Luis Amado, Ministre portugais des Affaires Etrangères, donna le coup de départ et la couleur des débats: toute coopération avec l'Amérique Latine doit se faire "sans jamais remettre en question le système de valeurs et d'intégration de l'Union Européenne", c'est à dire, le capitalisme. Les problématiques liées au Mercosur et quelques discrets avertissements à l'égard des processus les plus radicalisés du continent (le Venezuela, la Bolivie et l'Equateur) occupèrent la suite des conférences jusqu'à ce que l'intervention de Teodoro Petkoff, dans l'après-midi, marque l'apothéose.
M. Petkoff, dont personne ne mentionna sa condition d'ancien membre d'un des gouvernements vénézuéliens des années 90, pas plus que son soutien à la candidature de M. Rosales lors des élections, fut présenté comme étant, tout simplement, "penseur" et professeur universitaire. Mais lors de son discours, M. Petkoff prit immanquablement le chemin de Milos Alcaray dans la campagne des présidentielles quelques mois auparavant, et se livra entièrement à semer la confusion, dans le cadre d'une campagne médiatique orchestrée contre la Révolution Bolivarienne.
Le ton amusé et plaisantin, rappelant en quelque sorte l'air de condescendance des éditoriaux de PRISA en Espagne à ce sujet, Petkoff se lance d'abord dans un rappel de quelques banalités (l'échec de Washington, la présence marginale de la gauche bolivarienne avant son ascension au pouvoir), pour ensuite dresser une typologie des diverses gauches latino-américaines, ce qui lui permettra de mieux s'attaquer à une certaine gauche qu'il affuble de toute sorte de calomnies, d'insultes et bas mensonges. En effet, selon le Professeur Petkoff le Chavisme, le MAS de Morales et le FSLN constitueraient "la gauche bourbonne; celle qui n'oublie rien mais qui ne sait tirer aucune leçon de rien", et de conclure qu'au Venezuela "on n'a fait aucun progrès en matière de lutte contre la pauvreté". Bien entendu, M. Petkoff ignorera la lutte contre l'analphabétisme au Venezuela ou l'accès aux soins de santé publique pour des centaines de milliers de vénézuéliens. Et pourtant, il ne manquera pas de conseiller Morales d'adopter la même politique que celle de Nelson Mandela en Afrique du Sud, pour proférer ensuite une accusation générale de péronisme. Et cela malgré sa confrontation à quelques difficultés pour se former une idée claire de ce phénomène politique; « un phénomène argentin - selon ses dires - identique à Gardel et Maradona en ce qu'on n'arrive jamais à savoir ce qu’ils sont ».
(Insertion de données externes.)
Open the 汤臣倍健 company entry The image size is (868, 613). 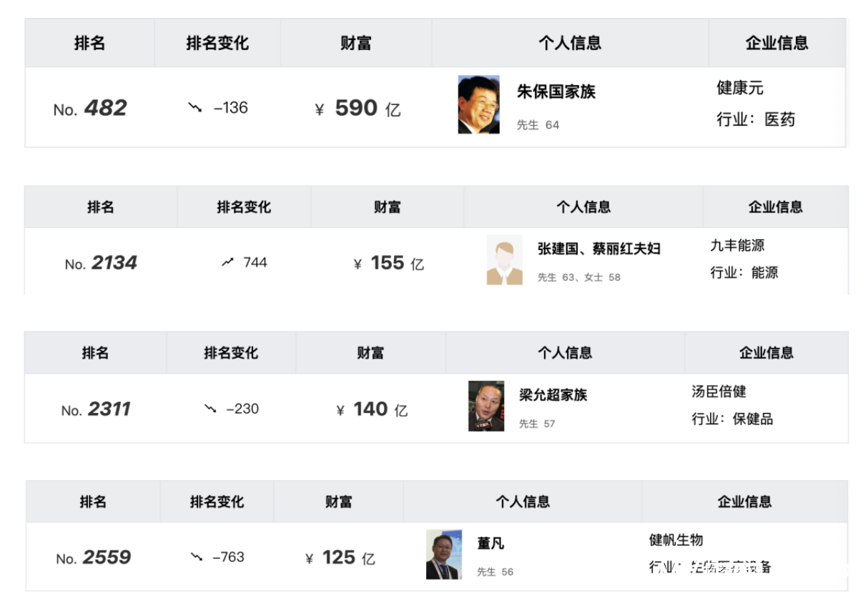(x=719, y=392)
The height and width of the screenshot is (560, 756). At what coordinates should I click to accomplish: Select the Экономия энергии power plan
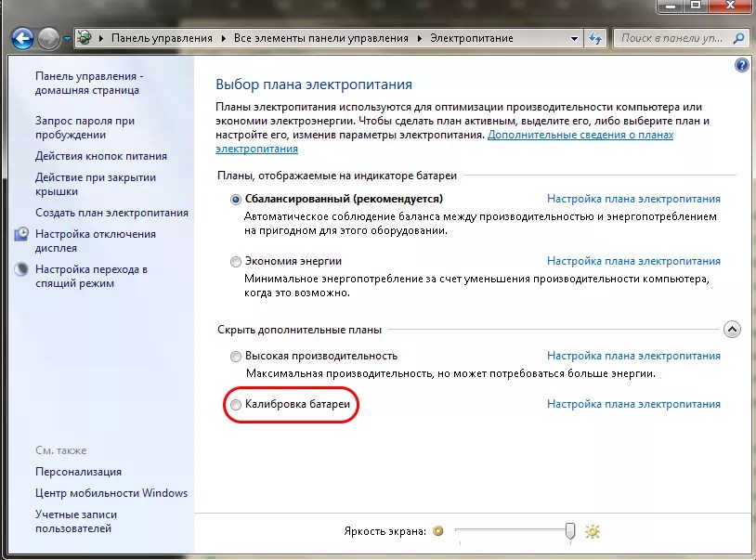236,262
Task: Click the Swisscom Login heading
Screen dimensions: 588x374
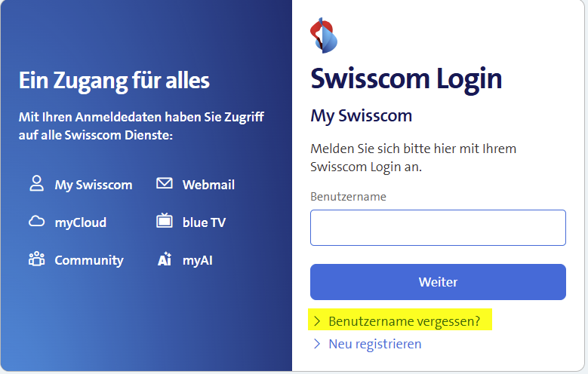Action: [x=406, y=78]
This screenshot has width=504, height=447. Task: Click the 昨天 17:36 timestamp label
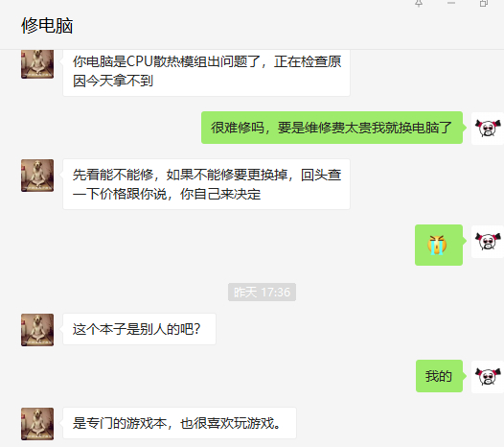[262, 293]
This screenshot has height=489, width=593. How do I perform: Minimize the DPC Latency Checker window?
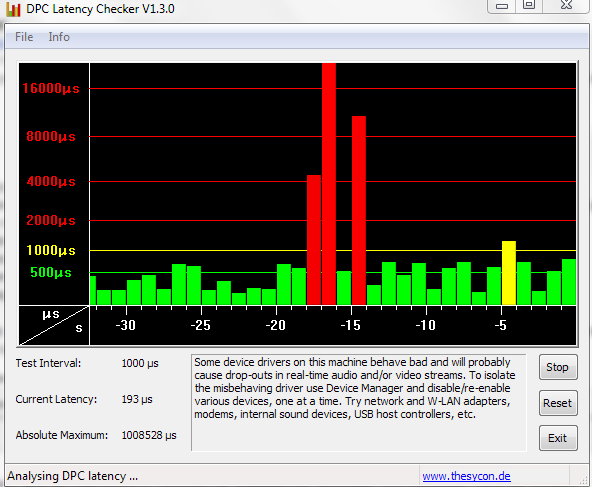click(501, 6)
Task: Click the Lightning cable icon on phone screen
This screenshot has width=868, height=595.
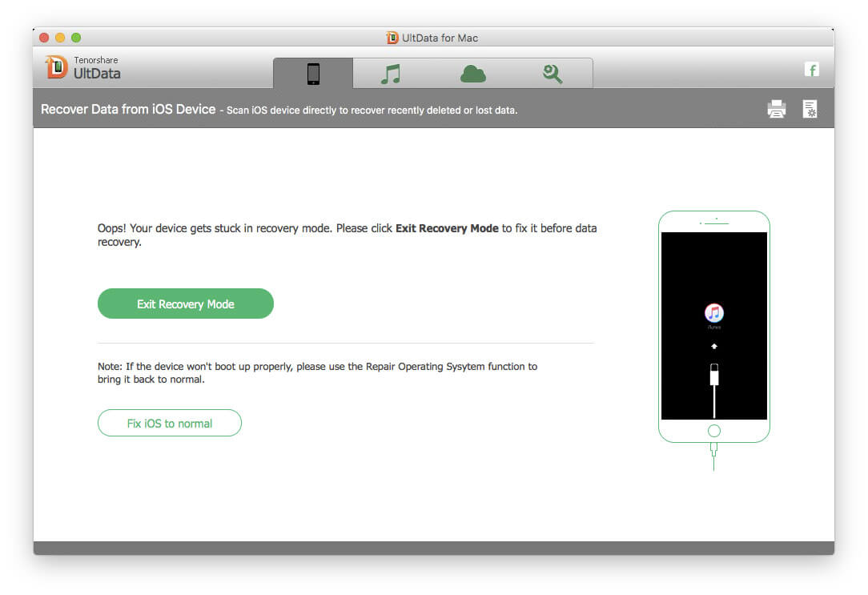Action: click(714, 375)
M. Petkoff va ensuite dresser un bilan déformé du Venezuela à l'aide de son chapelet de nouveaux termes d'analyse; si on avait déjà eu droit à son "totalitarisme light", le moment était venu de se servir de l' "autocratie technique" pour dénoncer une situation politique où les élections seraient "techniquement" légitimes mais où il ne règnerait que le pouvoir exécutif de Chavez. Au fond, M. Petkoff va se conformer fidèlement à la ligne d'opposition tenue par les secteurs les plus rudes de la bourgeoisie, même s'il essaye de s'en distinguer par l'emploi d'une phraséologie à vernis gauchisant afin de mieux faire croire à ses mensonges. Lorsque M. Petkoff déclare que le Venezuela n'est pas une dictature mais qu'il possède techniquement tous les ingrédients pour en devenir une, il ne sait apporter aucun argument à l'appui. Et lorsqu’il tient à nous mettre en garde sur le fait que « la réforme constitutionnelle permettrait à Chavez de se faire élire à nouveau indéfiniment tout en entretenant l'illusion d'un peuple souverain », il semble ne pas tenir compte de la volonté de ce même peuple souverain, des 7 millions de citoyens vénézuéliens, soit 62% des voix lors des dernières élections, qui ont exprimé leur soutien au président Chavez. Pour M. Petkoff la Loi Organique d'Habilitation reste une loi « abusive » et le PSUV l'avant-poste de la destruction de la société civile et de l'interdiction des ONG's. Le fait de n'avoir jamais su prouver par des arguments concrets ces graves accusations, ne l'empêcha pas pourtant de qualifier Chavez de grand caudillo digne successeur du Cid.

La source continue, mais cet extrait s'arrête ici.